Purpose: The purpose of this research was to evaluate theinfluence of the combination of the vitamin D(3) analogue EB 1089 with fractionated radiation on growth and apoptosis of MCF-7 tumor xenografts in athymic mice.
Experimental design: Four to six-week-old ovariectomized mice were injected s.c. with MCF-7 tumor cells suspended in Matrigel. When tumors reached a size of approximately 150-200 mm(3), animals were exposed to EB 1089 (45 pmols/day) for 8 days, whereas mice that were to be irradiated in the absence of EB 1089 received solvent (Solutol HS15). After the termination of EB 1089 and solvent administration, tumors were irradiated (3 x 5 Gy) over a period of 3 days using a 300 KV Pantax Therapax irradiator.
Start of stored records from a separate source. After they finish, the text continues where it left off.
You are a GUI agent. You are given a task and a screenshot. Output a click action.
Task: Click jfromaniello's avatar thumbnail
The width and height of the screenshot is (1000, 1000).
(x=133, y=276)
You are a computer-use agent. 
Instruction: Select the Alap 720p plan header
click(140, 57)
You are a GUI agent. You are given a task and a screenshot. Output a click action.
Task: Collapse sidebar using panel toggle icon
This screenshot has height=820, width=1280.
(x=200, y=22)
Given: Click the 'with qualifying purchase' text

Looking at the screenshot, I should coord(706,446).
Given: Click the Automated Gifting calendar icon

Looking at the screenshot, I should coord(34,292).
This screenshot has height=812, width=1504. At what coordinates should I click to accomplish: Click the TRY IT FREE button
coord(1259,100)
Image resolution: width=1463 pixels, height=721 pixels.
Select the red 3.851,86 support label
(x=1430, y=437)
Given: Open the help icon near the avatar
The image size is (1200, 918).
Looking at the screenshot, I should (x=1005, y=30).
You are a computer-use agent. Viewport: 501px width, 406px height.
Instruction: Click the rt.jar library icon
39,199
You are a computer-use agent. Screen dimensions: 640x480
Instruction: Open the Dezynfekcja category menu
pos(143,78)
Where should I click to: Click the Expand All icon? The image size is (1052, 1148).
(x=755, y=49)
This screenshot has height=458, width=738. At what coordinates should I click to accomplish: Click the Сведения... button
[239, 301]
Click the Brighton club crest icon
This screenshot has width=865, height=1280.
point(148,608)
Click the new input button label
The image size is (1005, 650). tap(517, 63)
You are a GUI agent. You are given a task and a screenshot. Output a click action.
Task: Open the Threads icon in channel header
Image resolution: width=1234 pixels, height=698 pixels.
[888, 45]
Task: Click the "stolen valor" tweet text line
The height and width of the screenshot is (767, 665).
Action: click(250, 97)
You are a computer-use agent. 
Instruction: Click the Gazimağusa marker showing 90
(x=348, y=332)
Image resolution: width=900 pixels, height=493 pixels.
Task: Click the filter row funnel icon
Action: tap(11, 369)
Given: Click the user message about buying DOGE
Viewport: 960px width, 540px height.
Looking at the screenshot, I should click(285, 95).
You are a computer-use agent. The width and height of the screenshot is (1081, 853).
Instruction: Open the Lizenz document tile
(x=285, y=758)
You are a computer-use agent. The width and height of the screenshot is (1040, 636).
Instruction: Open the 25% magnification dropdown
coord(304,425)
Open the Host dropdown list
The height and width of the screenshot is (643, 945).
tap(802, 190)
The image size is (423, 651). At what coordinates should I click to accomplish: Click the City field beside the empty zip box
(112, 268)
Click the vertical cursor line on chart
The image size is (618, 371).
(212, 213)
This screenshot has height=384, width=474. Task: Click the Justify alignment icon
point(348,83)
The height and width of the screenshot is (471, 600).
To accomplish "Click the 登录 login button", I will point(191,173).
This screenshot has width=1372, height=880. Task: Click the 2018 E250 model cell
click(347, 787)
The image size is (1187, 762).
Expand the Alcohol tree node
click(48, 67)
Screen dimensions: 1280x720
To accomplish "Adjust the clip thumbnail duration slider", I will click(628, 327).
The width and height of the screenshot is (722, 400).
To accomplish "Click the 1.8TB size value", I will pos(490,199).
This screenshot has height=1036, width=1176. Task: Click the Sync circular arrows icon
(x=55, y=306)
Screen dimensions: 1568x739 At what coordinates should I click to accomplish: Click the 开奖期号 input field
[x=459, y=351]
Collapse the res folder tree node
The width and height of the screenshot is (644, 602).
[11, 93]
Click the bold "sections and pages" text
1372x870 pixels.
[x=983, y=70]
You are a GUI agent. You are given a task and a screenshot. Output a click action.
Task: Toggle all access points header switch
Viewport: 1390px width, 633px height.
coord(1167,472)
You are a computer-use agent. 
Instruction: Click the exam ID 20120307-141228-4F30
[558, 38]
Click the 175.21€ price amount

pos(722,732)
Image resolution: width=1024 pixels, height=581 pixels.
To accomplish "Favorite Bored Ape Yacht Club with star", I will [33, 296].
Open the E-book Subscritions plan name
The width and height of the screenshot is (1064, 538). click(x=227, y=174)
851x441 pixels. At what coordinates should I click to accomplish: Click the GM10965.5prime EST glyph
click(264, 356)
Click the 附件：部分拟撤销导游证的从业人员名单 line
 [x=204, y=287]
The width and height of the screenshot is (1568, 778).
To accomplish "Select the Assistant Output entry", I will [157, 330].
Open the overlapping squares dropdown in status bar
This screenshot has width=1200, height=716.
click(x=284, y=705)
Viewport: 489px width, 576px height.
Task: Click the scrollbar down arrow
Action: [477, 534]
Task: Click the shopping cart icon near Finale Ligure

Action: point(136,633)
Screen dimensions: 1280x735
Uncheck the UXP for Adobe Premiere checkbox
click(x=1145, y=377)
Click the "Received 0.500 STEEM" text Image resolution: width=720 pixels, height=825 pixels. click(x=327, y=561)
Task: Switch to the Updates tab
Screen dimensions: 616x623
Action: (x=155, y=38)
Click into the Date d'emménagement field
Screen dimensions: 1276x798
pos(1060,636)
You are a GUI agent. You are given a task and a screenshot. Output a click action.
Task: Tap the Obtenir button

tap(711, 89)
Tumor growth was monitored for 25-30 days after the last dose of irradiation in a double-blind manner; tumor cellularity was assessed by H&E and trichrome staining, cell proliferation by Ki-67 staining, and apoptosis by terminal deoxynucleotidyltransferase-mediated nick end labeling assay. Rates of tumor regression were assessed using a mixed effects statistical model.
Results: A significantly higher rate of decline in tumor volume (7.5% per day) was observed in mice exposed to radiation subsequent to EB 1089 compared with animals treated with radiation alone (5.6% per day). Final tumor volumes in animals irradiated after EB 1089 were approximately 50% lower than in the group that received radiation alone. Loss of cellularity, a marked reduction in the fraction of proliferating cells, and the promotion of apoptosis confirmed that the combination of EB 1089 with radiation was significantly more effective than radiation alone in blocking tumor cell growth and promoting tumor cell death.
Conclusions: This work demonstrates that EB 1089 can improve local tumor control by fractionated radiation, in part through the promotion of apoptotic cell death.